Methods of Examining Blood.
In all these methods blood is obtained by pricking the skin of one of the fingers, or the lobule of the ear, preferably the latter. The skin must previously be washed with soap and water or ether, to remove any grease or epithelial scales. The puncture should be made firmly so that blood may escape freely. The finger or ear must not be squeezed. Specimens must be made rapidly before red corpuscles have run into rouleaux. The slides and coverslips employed must be scrupulously clean, or it is impossible to get really good films. They should be cleaned with nitric acid and alcohol according to the directions on page [57].
Fresh specimens should be examined. The coverslip is made just to touch the drop of blood at one edge, so as to transfer a small quantity only, and is at once lowered on to the slide with the aid of a mounted needle. If slide and coverslip be perfectly clean the blood will spread out into a thin film, the corpuscles lying quite flat. If there be any delay, or if the cover-glass be not quite clean the red corpuscles will run into masses and the specimen will be useless for minute examination. Another specimen may be mixed with a little of Ferrier’s solution (p. [129]) before mounting. Permanent coverslip films may also be prepared.
Here again the use of absolutely clean coverslips is essential, and the blood must be taken immediately it escapes from the puncture. A little blood is taken on a cover-glass which is held horizontally. Another cover-glass is lowered on to this and by its weight and by capillary attraction, the drop of blood quickly becomes transformed into a thin film. The two covers are separated as soon as the film is formed by rapidly sliding them off one another. This manœuvre requires a little practice and dexterity. The movement of the slips must be in an exactly parallel direction otherwise the coating left will be uneven, just as when two pieces of bread and butter are pulled apart. Even with practice it is difficult to get more than one good film, the lower being usually best. There are four ways of fixing the film.
1. Exposure to osmic acid vapour.
The film while still moist is held over the mouth of a bottle containing at least one per cent. solution of osmic acid.

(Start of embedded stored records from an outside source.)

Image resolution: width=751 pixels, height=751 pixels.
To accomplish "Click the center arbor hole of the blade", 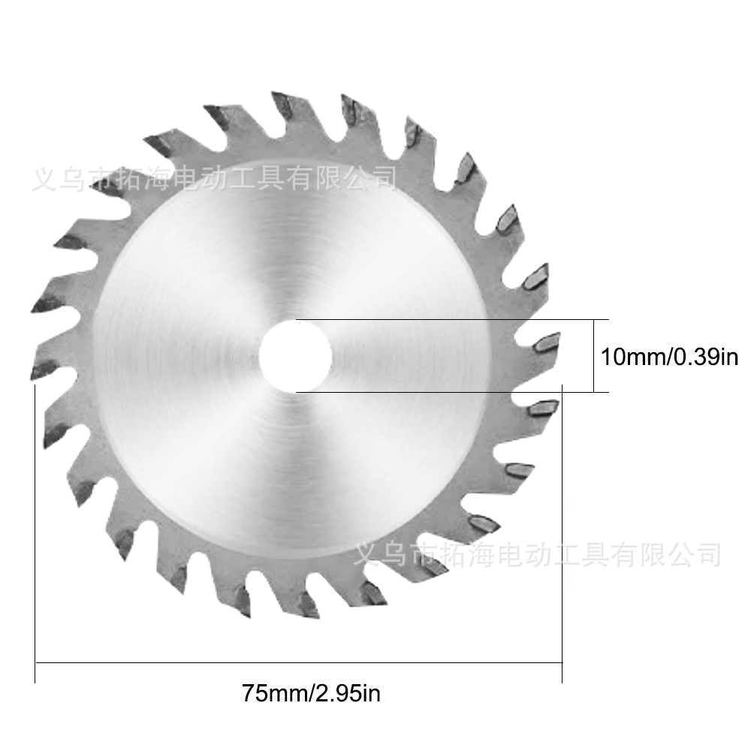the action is click(295, 356).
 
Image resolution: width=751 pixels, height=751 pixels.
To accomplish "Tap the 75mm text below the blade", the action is click(274, 693).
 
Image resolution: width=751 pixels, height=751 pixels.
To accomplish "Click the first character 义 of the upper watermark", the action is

In a minute or two the fixation will be complete, and the film becomes of a dirty brown colour. It is then left exposed to the air to get rid of all traces of osmic acid, and may afterwards be stained as described below.

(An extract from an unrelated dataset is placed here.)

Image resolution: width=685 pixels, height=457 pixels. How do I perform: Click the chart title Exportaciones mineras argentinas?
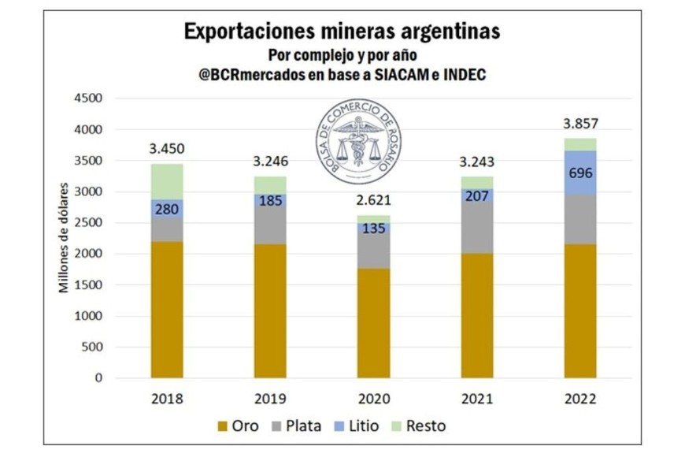tap(342, 32)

2. Treatment with saturated aqueous solution of corrosive sublimate (Muir’s method).
The cover-glass on which the film has been spread, is floated before the latter has time to dry, film downwards on a saturated solution of corrosive sublimate in a watch glass for half an hour. The cover-glass is placed in distilled water and then in alcohol to remove excess of corrosive sublimate, and then stained. A little care is required when washing the film to prevent it sliding bodily off the cover-glass.
3. By drying and passing rapidly through the flame of a Bunsen burner, exactly as in preparing specimens of sputum, &c. (p. [111]). This method is handy for ordinary clinical purposes.
4. By keeping the coverslips at a temperature of about 200° F. (Ehrlich’s method).
Ehrlich uses for this purpose a strip of copper about two inches wide and a foot long which is supported on a retort stand in a horizontal position. One end is heated by a Bunsen’s burner beneath. The point in the copper strip at which the temperature is at boiling point is readily ascertained by dropping a little water on. The point at which a drop of water assumes the spherical state indicates a temperature there of 212° F. The coverslips are placed an inch or two further than this point, and kept there at a temperature of about 200° F. for some hours.